I like sitting on a beach as much as the next gal…but after a few hours I need to do something else, normally it’s just seeing what is around the next corner, visiting a museum, exploring the street culture, taking a walking tour, but in August 2017 I took the big step and decided to combine four weeks on Cote D’Azur with an intensive French language course at the celebrated L’Institut de Francais at Villefranche-sur-Mer, just outside Nice in the South of France. This internationally acclaimed teaching academy was established almost fifty years ago and offers month long courses in the French language from 9.00am until 5.00pm five days a week. Classes take place in a delightful chateau with an idyllic stepped garden. I had learned (and forgotten) rudimentary French thirty years ago and harboured romantic ideas of rekindling this passion for the language and the French culture. Therefore what could be better than a month in France?
Reviews on Trip Advisor fore warned of the intensive nature of the program and it was very hard work.
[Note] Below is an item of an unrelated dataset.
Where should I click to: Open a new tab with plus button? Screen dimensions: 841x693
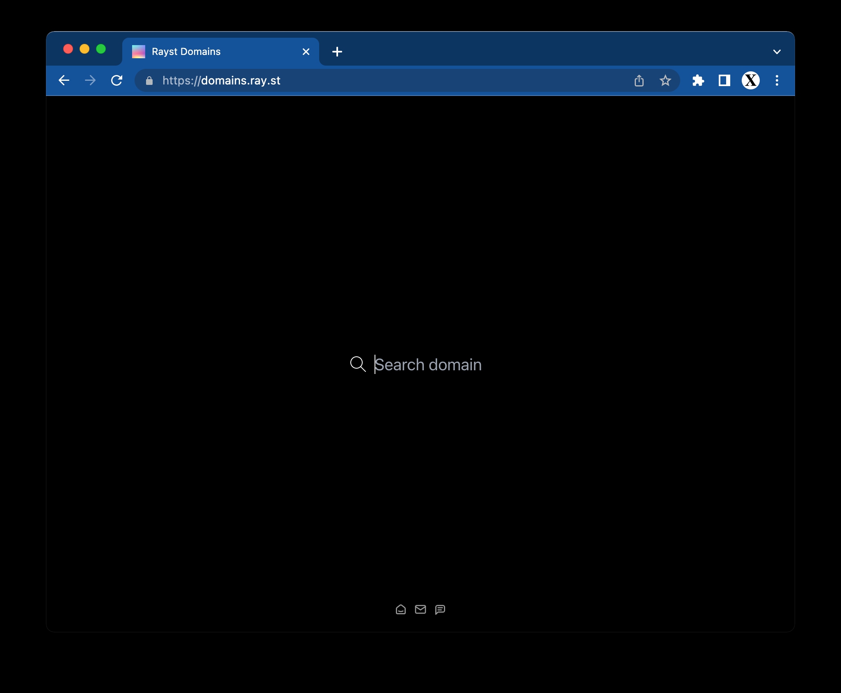(337, 52)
For anyone like me who has not been in the classroom for decades just sitting and learning for hours a day is a challenge – and when that learning involves thinking and speaking in another language (speaking English is forbidden) exhaustion sets in. After four weeks I was ready to leave…but it was a nice type of exhaustion. Walking and cycling holidays serve a physical need for the tourist who seeks more than the beach. L’Institut de Francais fulfils the intellectual need.
And there was another unintended benefit from this experience, unadvertised by L’Institut but for this student just as important as the language instruction: my fellow students. The youngest person I met was 20, the oldest 69. There were a total of 60 students from 15 different countries and while probably 50% were from the USA, many of these American passport holders lived and worked in other countries. I spent time with an eclectic group of fascinating people – a woman who worked in Senegal for the Peace Corps, employees of the World Bank, a retired lawyer with ambitions to do pro bono work for gay African men persecuted by their countries, diplomats from Japan, New Zealand and Iceland as well as a number of individuals, like me, who were seeking to ‘do something different’ in stunning surroundings.
I read recently alarming statistics over the increase in tourism and a back lash it is creating from residents in the affected areas (for example, Venice and Barcelona). In less than two decades apparently travel has doubled from 536 million trips (1995) to 1 billion (2012). I believe there are alternatives to being the cliche tourist and other ways to appreciate different countries and cultures. These alternative “holidays” may not be advertised or promoted as such, may not be located in a well known city and may require a search beyond the traditional brochure or web site, but can offer all, if not more of the benefits a traditional holiday provides. My month studying French in Villefranche-sur-Mer certainly did.